Подадут и галушки, и смоквы — я и то, и другое в одну минуту съем. А она смотрит на меня и думает: «Сейчас он поест и декларацию сделает!» Не тут-то было. Я как поем, так еще пуще робею. Посидим-посидим, до того насидимся, что она уж спирт нюхать начнет.
— Однако, скажет, глупый же вы, корнет!
Не понимаю даже, как я ей не опротивел. Полагаю, что она больше из любопытства упорствовала. Видит, что дубину обрящила, и думает: «Что из этого выйдет?»
Вот однажды, когда я наелся галушек, она меня и спрашивает:
— А что, пан корнет, вы боитесь русалок?
— Боюсь, говорю.
— Вот так ахвицер!
— То есть я, говорю, настоящих русалок боюсь, а ежели которые…
— Молчите! и слушать больше не хочу! Вот что выдумал… каких-то ненастоящих русалок! Так вот что вы сделайте: вон там в пруду, в камышах, каждое утро на зорьке русалка купается… «настоящая» русалка… слышите?
Ушел. Целую ночь глаз не смыкал, дождался зорьки — и марш на пруд. Купаюсь, плаваю!.. вдруг слышу: в камышах зашелестело.
— Кто там?
— Я, русалка…
Приди в чертог ко мне златой,*
Тут уж и робость с меня соскочила. Как бешеный ринулся я в камыши и в одну минуту выволок русалку на берег.
Однако впоследствии никогда ни единым словом ей не намекнул, что русалка «ненастоящая» была. Сидишь, бывало, сосешь леденцы и скажешь:
— А как вы полагаете, пани, придет завтра на зорьке русалка купаться?
— А когда же она не приходит?!
С месяц мы таким родом купались. Она — русалка; я — князь. Но что было бы после, когда пруд замерз, — сказать не умею. Вероятно, мы как-нибудь устроились бы по-сухопутному.
Но через месяц нас угнали в Костромскую губернию — вот куда!»
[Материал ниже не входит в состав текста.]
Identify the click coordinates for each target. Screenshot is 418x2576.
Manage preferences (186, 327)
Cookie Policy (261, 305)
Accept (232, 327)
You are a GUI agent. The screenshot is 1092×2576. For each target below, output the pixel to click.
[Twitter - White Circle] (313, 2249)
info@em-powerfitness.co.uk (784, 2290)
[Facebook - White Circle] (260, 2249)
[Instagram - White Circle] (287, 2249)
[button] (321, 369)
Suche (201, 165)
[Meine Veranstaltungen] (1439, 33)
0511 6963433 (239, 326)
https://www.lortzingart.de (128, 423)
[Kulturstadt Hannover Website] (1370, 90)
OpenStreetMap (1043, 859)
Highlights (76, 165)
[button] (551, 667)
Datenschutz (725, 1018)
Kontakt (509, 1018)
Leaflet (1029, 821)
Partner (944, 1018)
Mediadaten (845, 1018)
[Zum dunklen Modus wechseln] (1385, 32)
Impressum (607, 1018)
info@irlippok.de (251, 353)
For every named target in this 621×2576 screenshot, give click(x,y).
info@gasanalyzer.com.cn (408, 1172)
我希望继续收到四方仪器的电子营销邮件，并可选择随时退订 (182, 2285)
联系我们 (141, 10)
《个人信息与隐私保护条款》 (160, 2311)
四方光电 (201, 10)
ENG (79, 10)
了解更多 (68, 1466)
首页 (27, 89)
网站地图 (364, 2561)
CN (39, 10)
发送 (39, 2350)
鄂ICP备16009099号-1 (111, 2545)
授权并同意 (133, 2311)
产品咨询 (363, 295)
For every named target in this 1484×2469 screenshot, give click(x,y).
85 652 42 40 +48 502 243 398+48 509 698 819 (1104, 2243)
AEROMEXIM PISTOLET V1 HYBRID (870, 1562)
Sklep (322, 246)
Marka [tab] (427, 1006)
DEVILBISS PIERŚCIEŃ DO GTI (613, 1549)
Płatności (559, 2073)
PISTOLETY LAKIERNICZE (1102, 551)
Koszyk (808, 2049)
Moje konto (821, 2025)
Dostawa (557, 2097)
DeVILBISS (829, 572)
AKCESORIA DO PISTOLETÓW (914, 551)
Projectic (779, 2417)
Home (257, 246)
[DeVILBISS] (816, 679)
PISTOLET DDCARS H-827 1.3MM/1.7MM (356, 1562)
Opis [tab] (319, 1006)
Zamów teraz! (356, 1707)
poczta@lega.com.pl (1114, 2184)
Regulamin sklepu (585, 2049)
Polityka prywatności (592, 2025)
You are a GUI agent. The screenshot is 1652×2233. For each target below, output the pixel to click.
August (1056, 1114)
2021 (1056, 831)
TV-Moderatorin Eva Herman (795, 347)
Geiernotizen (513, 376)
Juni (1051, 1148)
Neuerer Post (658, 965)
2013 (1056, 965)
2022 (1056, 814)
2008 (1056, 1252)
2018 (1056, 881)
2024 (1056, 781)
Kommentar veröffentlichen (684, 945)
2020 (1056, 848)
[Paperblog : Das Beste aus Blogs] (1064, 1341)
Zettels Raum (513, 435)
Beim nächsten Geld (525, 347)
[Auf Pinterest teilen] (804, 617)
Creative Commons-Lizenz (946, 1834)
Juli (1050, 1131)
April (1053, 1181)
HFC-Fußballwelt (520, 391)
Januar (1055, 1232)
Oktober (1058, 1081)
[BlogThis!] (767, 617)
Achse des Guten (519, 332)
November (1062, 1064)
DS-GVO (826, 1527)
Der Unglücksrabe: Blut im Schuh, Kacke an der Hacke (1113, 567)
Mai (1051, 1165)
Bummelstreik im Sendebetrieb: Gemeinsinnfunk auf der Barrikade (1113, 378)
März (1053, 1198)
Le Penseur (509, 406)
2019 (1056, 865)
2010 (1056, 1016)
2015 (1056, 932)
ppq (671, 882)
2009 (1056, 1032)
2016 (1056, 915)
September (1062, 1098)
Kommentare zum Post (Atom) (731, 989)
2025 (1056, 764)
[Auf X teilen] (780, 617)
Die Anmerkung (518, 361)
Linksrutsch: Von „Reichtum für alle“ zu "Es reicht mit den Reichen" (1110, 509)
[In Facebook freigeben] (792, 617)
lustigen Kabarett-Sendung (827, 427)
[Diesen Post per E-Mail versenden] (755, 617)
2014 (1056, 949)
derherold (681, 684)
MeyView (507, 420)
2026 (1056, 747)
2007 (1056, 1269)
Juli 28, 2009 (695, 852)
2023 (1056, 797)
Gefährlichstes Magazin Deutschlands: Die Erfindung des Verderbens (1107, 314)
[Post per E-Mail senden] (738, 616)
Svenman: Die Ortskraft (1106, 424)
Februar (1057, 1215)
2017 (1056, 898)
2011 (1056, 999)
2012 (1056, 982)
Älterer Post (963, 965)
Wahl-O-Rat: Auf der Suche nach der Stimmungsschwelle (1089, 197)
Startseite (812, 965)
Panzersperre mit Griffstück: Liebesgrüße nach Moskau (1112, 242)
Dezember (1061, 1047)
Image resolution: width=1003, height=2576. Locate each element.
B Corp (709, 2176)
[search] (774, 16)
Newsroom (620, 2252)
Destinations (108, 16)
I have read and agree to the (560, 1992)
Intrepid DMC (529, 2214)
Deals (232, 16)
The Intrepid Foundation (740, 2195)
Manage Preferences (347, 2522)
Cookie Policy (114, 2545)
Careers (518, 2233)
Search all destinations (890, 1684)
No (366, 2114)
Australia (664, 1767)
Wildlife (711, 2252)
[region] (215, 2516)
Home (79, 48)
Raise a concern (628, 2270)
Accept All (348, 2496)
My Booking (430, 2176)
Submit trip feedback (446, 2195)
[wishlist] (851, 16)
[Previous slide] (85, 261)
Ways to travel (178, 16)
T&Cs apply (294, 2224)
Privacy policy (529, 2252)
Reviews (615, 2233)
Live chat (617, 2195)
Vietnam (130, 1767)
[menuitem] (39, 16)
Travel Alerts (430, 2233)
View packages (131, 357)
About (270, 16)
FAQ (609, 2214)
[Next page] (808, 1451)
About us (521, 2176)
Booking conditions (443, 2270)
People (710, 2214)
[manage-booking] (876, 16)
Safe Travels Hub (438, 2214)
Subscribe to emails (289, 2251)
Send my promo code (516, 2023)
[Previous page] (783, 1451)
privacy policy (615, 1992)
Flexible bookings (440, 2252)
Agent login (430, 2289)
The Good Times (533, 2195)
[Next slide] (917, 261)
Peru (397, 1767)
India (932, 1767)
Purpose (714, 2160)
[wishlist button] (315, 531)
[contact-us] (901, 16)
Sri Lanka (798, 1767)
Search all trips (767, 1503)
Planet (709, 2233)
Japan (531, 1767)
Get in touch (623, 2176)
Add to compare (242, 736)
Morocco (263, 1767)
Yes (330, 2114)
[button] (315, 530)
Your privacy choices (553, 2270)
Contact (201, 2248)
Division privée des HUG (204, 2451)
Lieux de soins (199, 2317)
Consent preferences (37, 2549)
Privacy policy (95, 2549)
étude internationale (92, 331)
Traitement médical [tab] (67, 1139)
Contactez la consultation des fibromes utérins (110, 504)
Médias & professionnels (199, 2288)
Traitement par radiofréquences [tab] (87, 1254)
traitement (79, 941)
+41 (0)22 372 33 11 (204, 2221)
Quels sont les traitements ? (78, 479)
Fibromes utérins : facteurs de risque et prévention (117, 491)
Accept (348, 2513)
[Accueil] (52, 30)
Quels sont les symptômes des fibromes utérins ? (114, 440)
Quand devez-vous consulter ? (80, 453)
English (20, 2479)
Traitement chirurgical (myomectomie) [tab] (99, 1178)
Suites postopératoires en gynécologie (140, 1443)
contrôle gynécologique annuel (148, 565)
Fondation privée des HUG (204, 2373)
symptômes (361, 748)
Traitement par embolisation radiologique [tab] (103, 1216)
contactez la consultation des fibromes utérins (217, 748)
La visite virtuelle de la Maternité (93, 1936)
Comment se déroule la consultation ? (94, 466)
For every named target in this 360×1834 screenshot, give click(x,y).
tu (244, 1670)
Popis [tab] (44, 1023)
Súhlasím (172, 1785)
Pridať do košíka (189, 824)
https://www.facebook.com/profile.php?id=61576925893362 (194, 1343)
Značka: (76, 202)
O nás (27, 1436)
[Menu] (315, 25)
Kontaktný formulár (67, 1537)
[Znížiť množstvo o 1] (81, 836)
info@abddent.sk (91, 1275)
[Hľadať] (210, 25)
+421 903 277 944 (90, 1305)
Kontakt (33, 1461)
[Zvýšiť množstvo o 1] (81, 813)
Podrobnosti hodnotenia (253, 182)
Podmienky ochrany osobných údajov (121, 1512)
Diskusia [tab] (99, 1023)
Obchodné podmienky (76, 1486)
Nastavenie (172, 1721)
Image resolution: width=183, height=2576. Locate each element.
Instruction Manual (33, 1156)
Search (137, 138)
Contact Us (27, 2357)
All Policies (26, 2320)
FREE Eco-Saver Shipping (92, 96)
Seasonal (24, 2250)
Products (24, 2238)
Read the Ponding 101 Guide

«Но бывают и настоящие русалки. У нас в полку еще один майор был, так тот рассказывал, что он целый год в водяном дворце с русалками прожил. И женили его там. Главная русалка на троне с ним сидела, а прочие — прислуживали. А кормили его рыбой да раками. Сначала в охотку было, а потом опротивело.
И сколько ему хлопот это происшествие наделало! Аблаката нанимал, чтоб брак-то этот недействительным признать!
Ну, я, бывало, слушаю эти рассказы и думаю про себя: «Знаем мы этих «настоящих» русалок!»
А может быть, впрочем, он и с «настоящей» русалкой жил. Потому что на свете все так: здесь настоящее, а рядом — не настоящее… как тут отличить! Ежели по рыбьему хвосту заключать, так и тут всяко бывает: иная и без хвоста, а в лучшем виде русалка!»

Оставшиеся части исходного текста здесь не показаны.